Majoring in English

>majoring in English

Remind me why people do this again

There are cheaper ways to become a gas station attendant.

It's useful for soft skills jobs etc. If you aren't going into education. It's also a common pathway to law school along with philosophy. I knew a guy who used his English degree to write manuals for a company.

For the love of it and because it has something to offer. You can get a job with an English major--much more easily if you are thinking about where you want to be once you're out of school; learning a side skill while you're in school makes it much easier.

You don't need to take up a vocational degree in order to land a decent job.

Don't be an anti-intellectual retard. We already have enough of those in the world.

>not getting rich off STEM and going back to college later

>tfw you major in English and people think that you majored in grammar and ask you to proof-read their stupid shit

That's basically dooming yourself to becoming a lawyer, though. That might be fun for a bit but most lawyers grow out of it by their 50's and move on to something else like stock and bond options. (this evidence is based purely on movies, as personally never met a lawyer besides my Jewess ex-girlfriends father.)

It's also a common degree to get a MLS, linguistics, creative writing, journalism, history, or any other humanities graduate degree with.

Lol sounds like the movie lawyers are rolling in cash. But I know a few lawyers that love their work so I mean it's kind of an individual thing

>you're an English major? Can you write my essay for me XD

>not getting rich off crypto and accidentaly self immolating on a luxury yacht going twice the speed limit by the age of 25 and never dropping out of college until you made 3 million USD with strippers due to an oil explosion caused by tyrone dropping his cigarette into the engine

You need to become a priest. they will pay for you to study greek, philosophy, english, theology, etc. and then set you up with a cute christian girl.

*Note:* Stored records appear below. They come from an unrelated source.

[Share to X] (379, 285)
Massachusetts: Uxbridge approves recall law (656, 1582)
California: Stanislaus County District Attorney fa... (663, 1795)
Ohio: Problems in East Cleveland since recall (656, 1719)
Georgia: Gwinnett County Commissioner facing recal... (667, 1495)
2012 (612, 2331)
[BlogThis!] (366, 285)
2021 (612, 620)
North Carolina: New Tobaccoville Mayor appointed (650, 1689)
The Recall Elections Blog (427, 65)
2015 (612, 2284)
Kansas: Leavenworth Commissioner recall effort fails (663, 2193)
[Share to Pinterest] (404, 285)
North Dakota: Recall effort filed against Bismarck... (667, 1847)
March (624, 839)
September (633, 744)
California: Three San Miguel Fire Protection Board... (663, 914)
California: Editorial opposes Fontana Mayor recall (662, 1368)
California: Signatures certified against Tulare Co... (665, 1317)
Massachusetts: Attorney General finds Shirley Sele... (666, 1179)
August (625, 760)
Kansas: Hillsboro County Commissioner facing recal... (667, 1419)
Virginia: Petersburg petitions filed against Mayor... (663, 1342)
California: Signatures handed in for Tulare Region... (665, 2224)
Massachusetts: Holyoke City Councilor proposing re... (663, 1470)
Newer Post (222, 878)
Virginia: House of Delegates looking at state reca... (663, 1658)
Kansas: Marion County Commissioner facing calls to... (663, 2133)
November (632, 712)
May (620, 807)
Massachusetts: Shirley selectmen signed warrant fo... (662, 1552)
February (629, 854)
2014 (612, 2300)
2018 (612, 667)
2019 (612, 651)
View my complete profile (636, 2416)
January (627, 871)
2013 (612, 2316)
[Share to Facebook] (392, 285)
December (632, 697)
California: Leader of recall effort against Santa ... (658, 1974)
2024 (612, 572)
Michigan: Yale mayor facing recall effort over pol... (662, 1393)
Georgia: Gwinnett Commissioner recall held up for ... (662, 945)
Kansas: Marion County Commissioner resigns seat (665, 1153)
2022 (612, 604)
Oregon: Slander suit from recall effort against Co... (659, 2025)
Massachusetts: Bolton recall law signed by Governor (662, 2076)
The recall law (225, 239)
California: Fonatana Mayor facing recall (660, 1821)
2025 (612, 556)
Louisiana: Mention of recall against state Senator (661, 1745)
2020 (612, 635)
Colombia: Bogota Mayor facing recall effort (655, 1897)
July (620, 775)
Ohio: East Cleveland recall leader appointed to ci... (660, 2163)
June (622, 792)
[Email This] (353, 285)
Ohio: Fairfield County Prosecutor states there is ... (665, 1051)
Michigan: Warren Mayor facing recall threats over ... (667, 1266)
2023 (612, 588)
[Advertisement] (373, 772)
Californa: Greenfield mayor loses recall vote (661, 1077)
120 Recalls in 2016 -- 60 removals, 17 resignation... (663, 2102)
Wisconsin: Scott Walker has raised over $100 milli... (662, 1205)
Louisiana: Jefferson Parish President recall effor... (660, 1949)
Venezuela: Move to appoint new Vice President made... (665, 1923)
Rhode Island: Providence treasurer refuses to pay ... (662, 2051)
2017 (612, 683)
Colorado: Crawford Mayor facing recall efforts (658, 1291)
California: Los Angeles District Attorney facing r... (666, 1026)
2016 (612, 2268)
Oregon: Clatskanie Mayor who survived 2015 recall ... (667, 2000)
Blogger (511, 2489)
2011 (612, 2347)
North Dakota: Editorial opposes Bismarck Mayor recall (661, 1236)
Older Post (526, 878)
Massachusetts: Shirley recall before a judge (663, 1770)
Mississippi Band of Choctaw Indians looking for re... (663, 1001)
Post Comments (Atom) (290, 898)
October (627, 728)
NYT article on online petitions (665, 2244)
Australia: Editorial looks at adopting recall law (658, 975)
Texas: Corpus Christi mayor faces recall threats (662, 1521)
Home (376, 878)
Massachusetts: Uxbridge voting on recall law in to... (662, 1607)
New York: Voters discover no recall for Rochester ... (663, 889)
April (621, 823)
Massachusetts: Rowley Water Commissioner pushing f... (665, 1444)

>he doesn't know that priests are celibate

I meant pastor, that is if you don't mind being a filthy proddie

Look up Fortune 500 CEO's majors...

>going to law school

Remind me why people do this again

>implying anyone here's good enough to become a fortune 500 CEO let alone a CEO

just go to a good school and maybe you can actually become a writer

>not charging them to edit

Because some of us can get into Cornell, UCLA, etc. And the starting salaries are absurd

you can either actually make a difference for a modest salary or go into some taint licking field like patent law and make bank

>all this delusion mediocrefags tell themselves to justify the insurmountable debt they’ll accrue under the erroneous nothing of making it into biglaw

It must be easy to fail when your this above it all.

not that interested in law, also not horribly saddled by debt bc im a trust fund babby

Why are you lying

why would i lie about that? it's not something to even be proud of. even if i werent i could get a scholarship to like penn anyway if i just committed to working in the public sector.

Okay bud

never

Becoming a teacher and it's very comfy desu.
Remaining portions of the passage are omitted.